PyG ChemProp Implementation#

Background#

“ChemProp” is a simple but effective Graph Neural Network (GNN) for Molecular Property Prediction, first used successfully in anti-biotic discovery in 2019 by Yang et al. Like SPGNNs, it provides an alternative way to represent molecules as 3D graphs with nodes (atoms) and edges (bonds) instead of a 1D string representation (“SMILES”), which can provide added functionality.

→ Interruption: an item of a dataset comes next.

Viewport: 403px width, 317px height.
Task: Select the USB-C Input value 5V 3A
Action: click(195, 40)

Here, we will briefly overview the implementation of the original ChemProp model oce uses which is adapted from Takigawa’s Github repository. We will discuss its functionality with oce’s BaseModel structure and compare our results to the original ChemProp’s results.

ChemProp Model Training#

In this example, we will train a ChemProp model on the HIV dataset from Stanford OGB.

import io
import sys
import zipfile

import pandas as pd
import requests
from sklearn.metrics import accuracy_score, roc_auc_score
from sklearn.model_selection import train_test_split

import olorenchemengine as oce

Next, we create the dataset, check our model’s definition, and fit it to training data. oce’s backend takes care of all of this in just a few lines of code, from train-test splits to preprocessing to SMILES-to-graph conversions.

data_dir = "./data"
data_url = "http://snap.stanford.edu/ogb/data/graphproppred/csv_mol_download/hiv.zip"
r = requests.get(data_url)
z = zipfile.ZipFile(io.BytesIO(r.content))
z.extractall(data_dir)
df = pd.read_csv(f"{data_dir}/hiv/mapping/mol.csv.gz")

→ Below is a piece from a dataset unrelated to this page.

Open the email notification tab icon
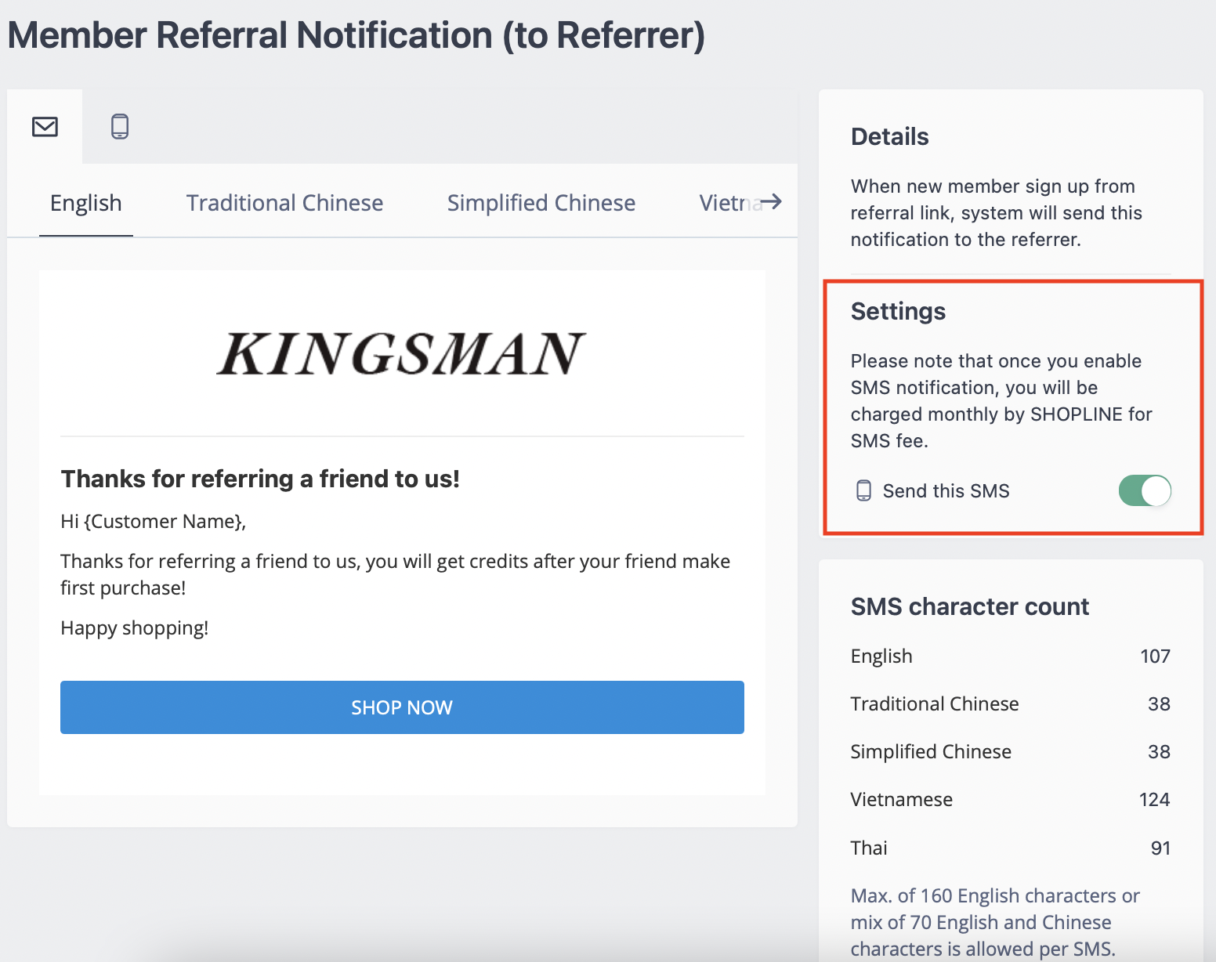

X_train, X_test, y_train, y_test = train_test_split(df["smiles"], df["HIV_active"], test_size=0.2, random_state=42)

model = oce.ChemPropModel()
model.fit(X_train, y_train)

Now, we’ll evaluate the results of our training/fitting on the test set, and see if we can achieve a better accuracy than the original example dataset, which has an ROC_AUC score (auc) of 0.679 and an Accuracy score (acc) of 0.968.

y_pred = model.predict(X_test)

auc = roc_auc_score(y_test, y_pred)
acc = accuracy_score(y_test, (y_pred > 0.5).astype(int))
print(f"test auc={auc:.6} acc={acc:.6}", file=sys.stderr)
8226it [00:22, 364.44it/s]
100%|██████████| 165/165 [00:10<00:00, 16.49it/s]
test auc=0.704605 acc=0.963895